[START OF DATASET EXTRACT]

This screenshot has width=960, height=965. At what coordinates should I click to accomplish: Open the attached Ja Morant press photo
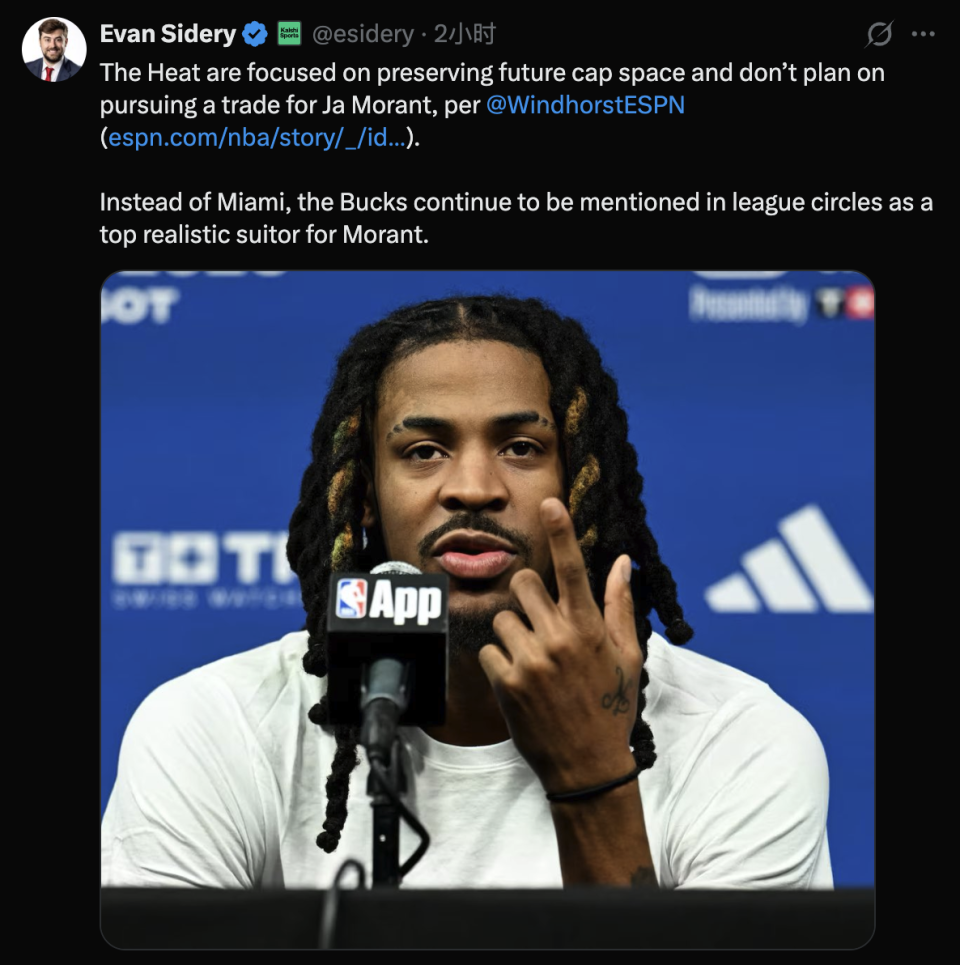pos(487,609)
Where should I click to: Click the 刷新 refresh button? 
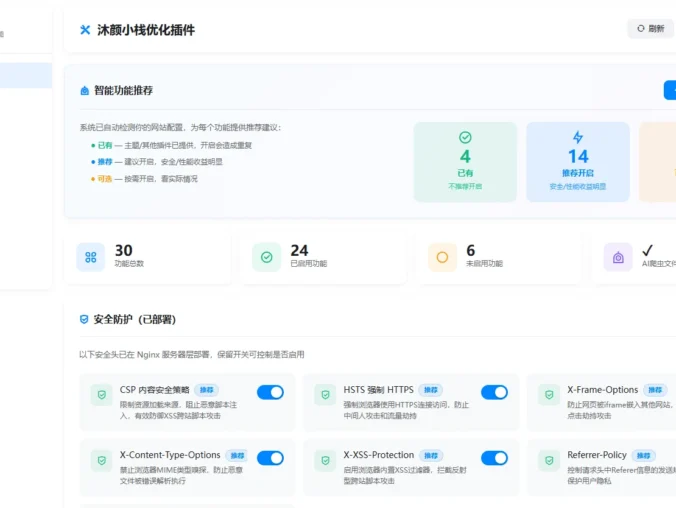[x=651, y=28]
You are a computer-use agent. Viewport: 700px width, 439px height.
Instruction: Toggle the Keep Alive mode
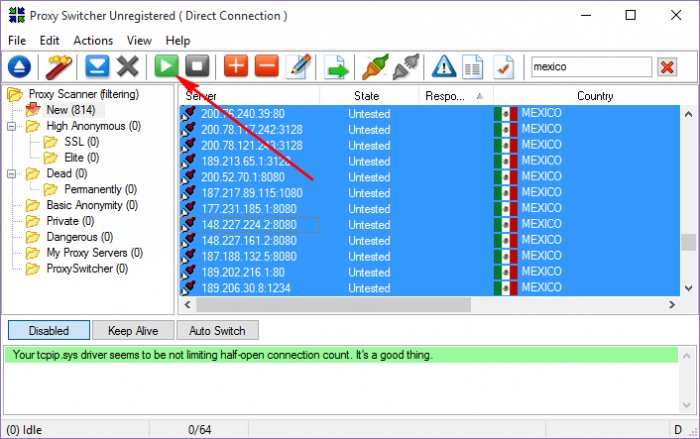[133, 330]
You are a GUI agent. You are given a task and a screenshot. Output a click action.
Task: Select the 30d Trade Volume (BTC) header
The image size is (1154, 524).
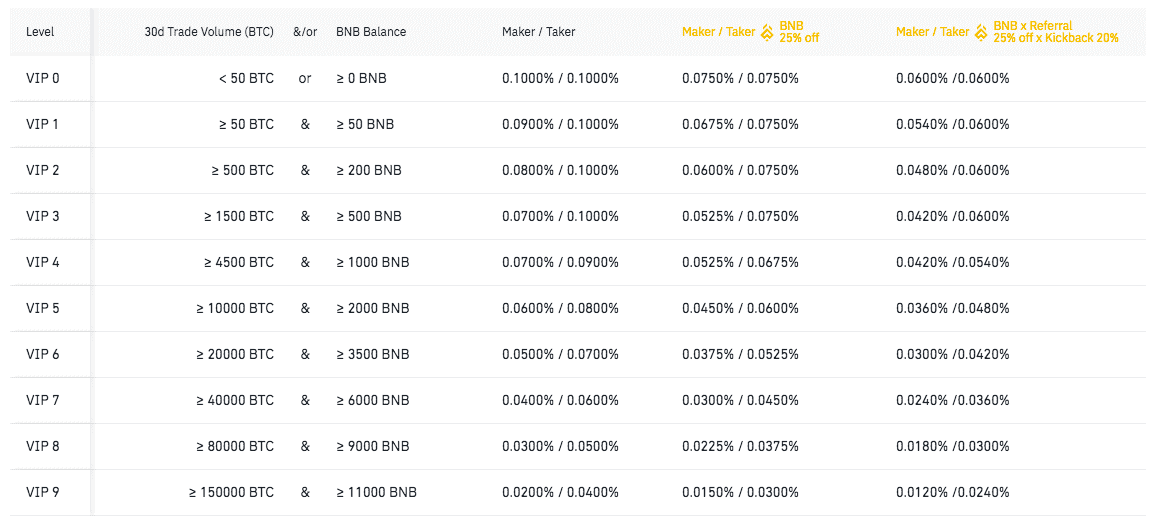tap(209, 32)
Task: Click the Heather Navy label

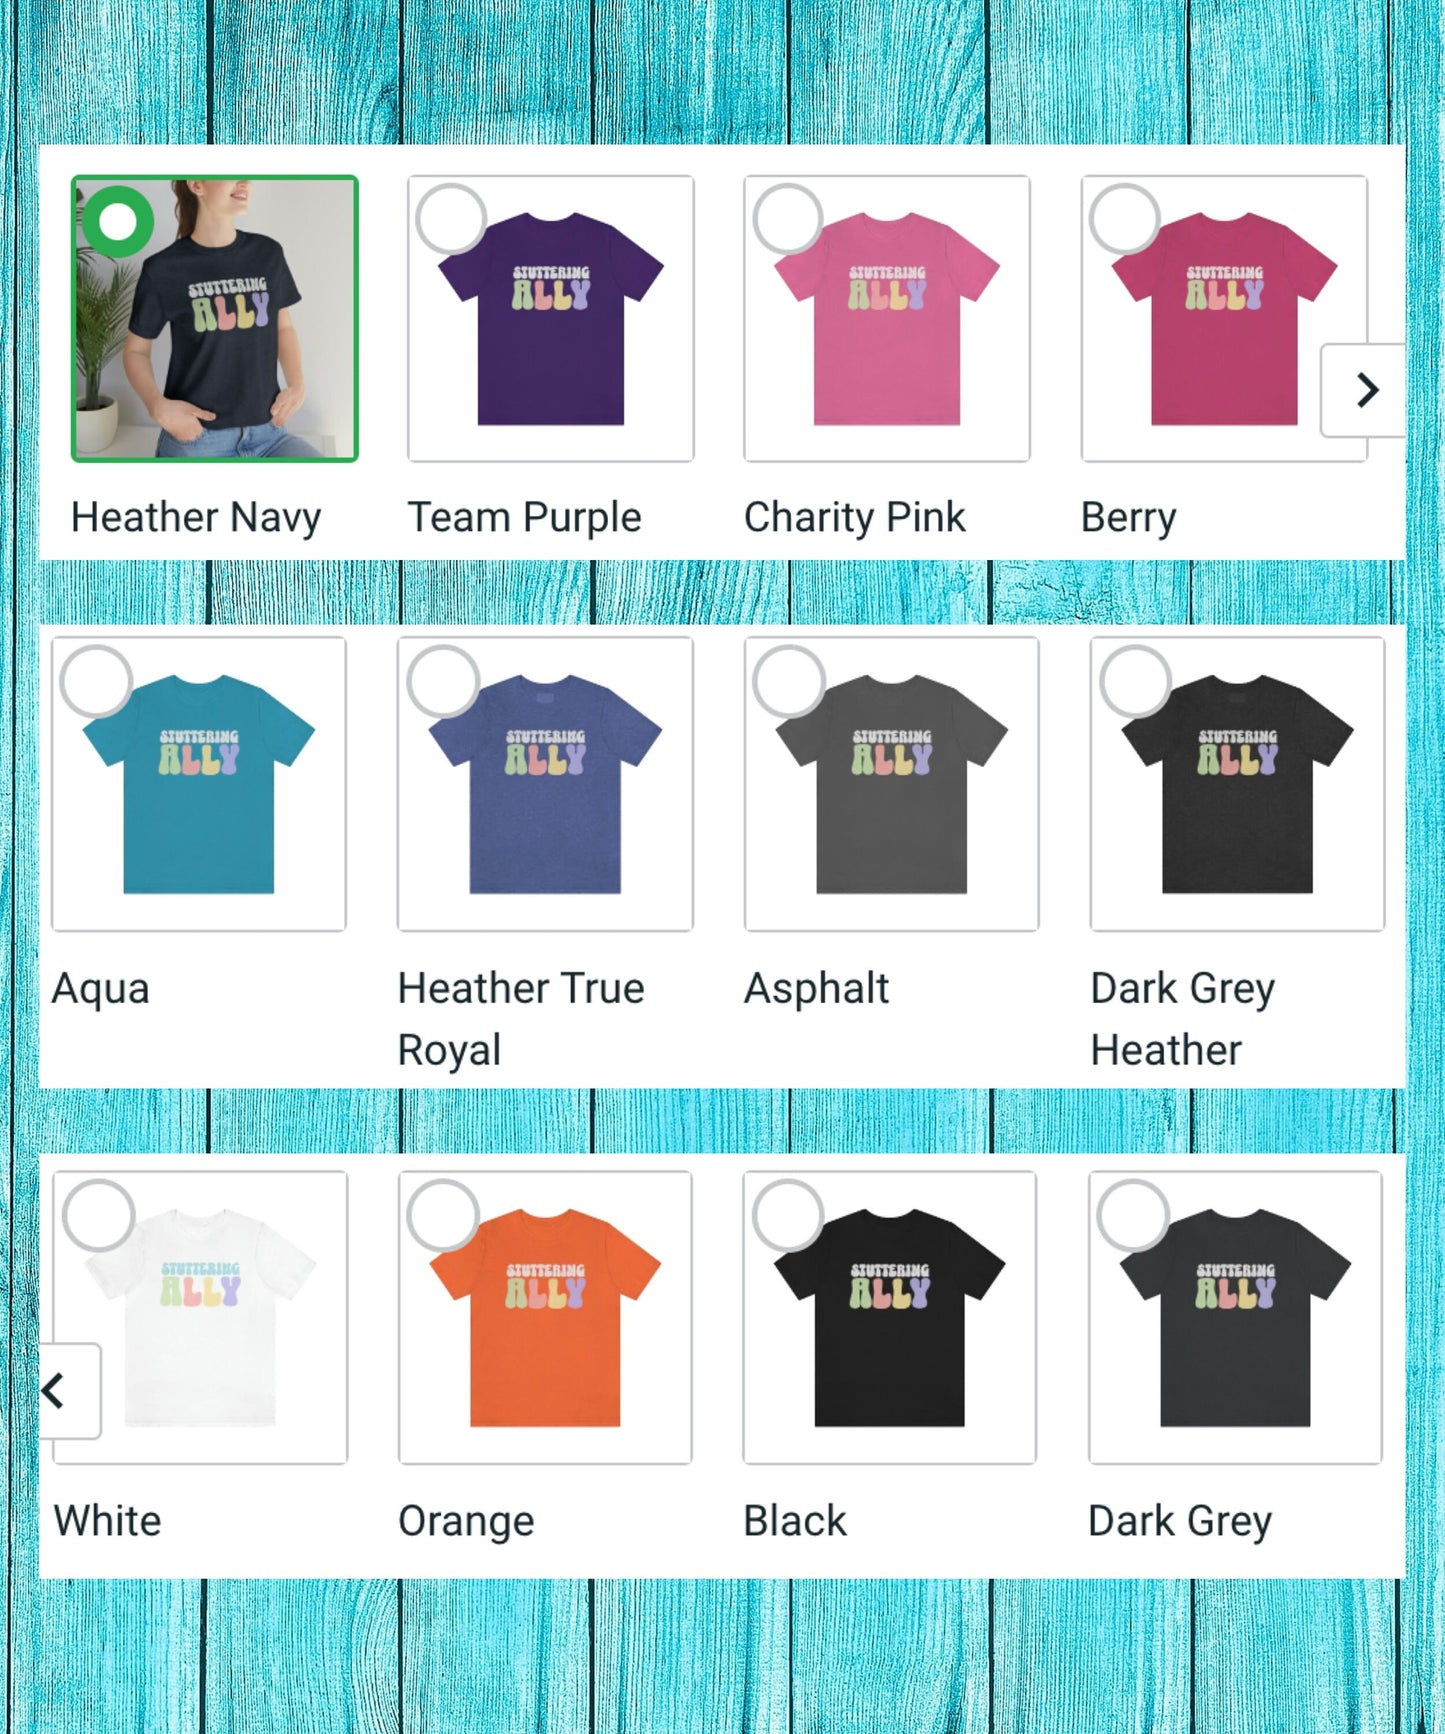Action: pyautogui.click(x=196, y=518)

[END OF DATASET EXTRACT]

▶ REQUIREMENT: Count the lines in the data above that contain the string "agent", matching case exactly. Reply with the number only.

▶ SOLUTION TO THIS PROBLEM: 2